**Saved entries**
◇ ◇ ◇ ◇ ◇ ◇ ◇
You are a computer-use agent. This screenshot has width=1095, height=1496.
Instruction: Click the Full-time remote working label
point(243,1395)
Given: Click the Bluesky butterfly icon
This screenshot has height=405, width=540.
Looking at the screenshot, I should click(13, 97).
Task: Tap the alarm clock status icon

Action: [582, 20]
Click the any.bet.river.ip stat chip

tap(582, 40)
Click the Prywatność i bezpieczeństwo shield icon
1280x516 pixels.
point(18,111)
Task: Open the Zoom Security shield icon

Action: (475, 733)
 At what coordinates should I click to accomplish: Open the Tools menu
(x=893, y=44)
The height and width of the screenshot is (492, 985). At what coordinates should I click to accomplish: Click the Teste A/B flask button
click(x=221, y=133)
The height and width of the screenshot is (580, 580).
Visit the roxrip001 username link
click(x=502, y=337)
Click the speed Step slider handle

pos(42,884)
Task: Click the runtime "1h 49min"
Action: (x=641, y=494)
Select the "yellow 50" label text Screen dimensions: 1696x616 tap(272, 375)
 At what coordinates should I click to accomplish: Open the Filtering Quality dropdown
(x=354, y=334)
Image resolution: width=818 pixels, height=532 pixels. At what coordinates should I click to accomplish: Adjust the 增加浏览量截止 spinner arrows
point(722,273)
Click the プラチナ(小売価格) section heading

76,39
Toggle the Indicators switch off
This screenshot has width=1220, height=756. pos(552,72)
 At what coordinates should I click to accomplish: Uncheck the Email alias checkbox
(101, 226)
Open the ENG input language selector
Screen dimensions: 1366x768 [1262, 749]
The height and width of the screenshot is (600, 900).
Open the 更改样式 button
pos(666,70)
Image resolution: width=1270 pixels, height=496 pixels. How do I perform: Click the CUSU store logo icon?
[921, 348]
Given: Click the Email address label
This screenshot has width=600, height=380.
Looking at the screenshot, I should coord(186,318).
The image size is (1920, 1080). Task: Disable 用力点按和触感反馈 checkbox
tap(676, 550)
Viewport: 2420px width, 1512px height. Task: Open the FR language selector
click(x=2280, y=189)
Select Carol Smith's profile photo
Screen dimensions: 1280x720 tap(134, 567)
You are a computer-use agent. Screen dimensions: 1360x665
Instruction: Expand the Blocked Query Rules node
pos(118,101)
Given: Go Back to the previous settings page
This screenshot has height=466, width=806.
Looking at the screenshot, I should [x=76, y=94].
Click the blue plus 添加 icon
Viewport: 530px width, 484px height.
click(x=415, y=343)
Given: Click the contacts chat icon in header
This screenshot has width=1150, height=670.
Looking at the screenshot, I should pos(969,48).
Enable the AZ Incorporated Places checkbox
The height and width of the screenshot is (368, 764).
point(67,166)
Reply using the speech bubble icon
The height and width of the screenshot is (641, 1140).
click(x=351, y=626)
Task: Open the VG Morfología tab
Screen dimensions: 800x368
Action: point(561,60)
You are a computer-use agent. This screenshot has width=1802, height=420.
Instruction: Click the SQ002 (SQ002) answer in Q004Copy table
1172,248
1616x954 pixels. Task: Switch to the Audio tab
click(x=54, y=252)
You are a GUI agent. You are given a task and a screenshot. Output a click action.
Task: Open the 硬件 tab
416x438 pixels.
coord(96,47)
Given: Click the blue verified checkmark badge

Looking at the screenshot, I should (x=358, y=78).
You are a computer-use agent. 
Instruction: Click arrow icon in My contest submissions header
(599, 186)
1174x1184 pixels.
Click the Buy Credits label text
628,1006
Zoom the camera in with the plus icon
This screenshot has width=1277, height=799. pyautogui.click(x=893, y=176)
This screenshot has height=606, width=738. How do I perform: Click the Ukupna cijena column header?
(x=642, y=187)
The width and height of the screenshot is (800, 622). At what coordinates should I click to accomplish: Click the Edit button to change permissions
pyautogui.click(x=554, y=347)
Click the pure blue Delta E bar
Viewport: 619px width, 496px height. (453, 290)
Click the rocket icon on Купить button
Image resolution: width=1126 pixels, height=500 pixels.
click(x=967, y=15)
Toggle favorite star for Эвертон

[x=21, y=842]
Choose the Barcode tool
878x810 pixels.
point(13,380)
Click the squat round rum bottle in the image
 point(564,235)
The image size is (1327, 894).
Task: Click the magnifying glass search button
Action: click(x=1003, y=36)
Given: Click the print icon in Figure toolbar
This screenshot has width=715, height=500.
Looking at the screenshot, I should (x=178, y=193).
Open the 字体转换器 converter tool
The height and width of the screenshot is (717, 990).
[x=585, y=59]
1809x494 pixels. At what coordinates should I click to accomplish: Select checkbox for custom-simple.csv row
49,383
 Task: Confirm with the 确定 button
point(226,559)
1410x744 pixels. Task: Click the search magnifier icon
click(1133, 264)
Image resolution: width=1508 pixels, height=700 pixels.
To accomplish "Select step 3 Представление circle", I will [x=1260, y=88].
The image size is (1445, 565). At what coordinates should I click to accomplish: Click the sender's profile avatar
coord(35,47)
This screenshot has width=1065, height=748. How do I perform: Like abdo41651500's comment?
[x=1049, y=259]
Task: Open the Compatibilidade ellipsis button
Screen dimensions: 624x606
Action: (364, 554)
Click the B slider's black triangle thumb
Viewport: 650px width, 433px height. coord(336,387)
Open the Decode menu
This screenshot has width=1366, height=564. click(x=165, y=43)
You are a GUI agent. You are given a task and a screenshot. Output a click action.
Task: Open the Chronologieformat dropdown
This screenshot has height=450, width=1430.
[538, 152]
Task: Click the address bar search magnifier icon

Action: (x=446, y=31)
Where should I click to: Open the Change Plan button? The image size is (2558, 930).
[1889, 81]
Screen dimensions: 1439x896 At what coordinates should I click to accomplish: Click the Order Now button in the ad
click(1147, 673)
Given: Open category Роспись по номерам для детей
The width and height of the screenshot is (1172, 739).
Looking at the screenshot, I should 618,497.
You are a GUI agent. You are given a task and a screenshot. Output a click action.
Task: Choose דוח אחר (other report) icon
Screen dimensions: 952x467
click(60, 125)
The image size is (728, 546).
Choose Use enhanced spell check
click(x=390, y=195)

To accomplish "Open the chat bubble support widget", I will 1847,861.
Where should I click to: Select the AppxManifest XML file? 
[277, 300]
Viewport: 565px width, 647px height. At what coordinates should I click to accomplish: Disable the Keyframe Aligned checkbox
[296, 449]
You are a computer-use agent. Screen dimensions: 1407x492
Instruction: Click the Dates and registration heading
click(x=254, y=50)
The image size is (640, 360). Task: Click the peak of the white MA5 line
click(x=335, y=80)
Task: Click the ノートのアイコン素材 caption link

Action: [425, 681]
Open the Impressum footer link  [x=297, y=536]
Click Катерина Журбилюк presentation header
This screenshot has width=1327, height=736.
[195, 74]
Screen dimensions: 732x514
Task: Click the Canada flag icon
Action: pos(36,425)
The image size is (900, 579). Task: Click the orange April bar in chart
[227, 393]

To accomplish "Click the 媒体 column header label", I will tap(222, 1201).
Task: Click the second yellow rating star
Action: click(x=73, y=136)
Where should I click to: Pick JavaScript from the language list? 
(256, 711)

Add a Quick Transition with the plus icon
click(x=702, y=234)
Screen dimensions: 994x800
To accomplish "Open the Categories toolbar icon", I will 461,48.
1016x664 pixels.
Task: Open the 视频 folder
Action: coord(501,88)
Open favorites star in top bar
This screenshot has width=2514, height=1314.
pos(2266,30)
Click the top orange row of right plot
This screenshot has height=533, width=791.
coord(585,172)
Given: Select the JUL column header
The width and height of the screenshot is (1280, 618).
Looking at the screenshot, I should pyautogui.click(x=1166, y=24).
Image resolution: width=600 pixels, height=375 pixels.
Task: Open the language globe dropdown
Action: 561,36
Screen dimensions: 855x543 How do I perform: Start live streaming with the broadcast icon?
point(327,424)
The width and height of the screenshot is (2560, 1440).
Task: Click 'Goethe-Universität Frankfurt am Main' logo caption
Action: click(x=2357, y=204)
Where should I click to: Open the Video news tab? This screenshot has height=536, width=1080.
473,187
◇ ◇ ◇ ◇ ◇ ◇ ◇
**ACTIVITY**
Out of the entries, report each line that contains the word "chat".

**EXERCISE RESPONSE**
Given: Click the contacts chat icon in header
To accomplish "Open the chat bubble support widget", I will 1847,861.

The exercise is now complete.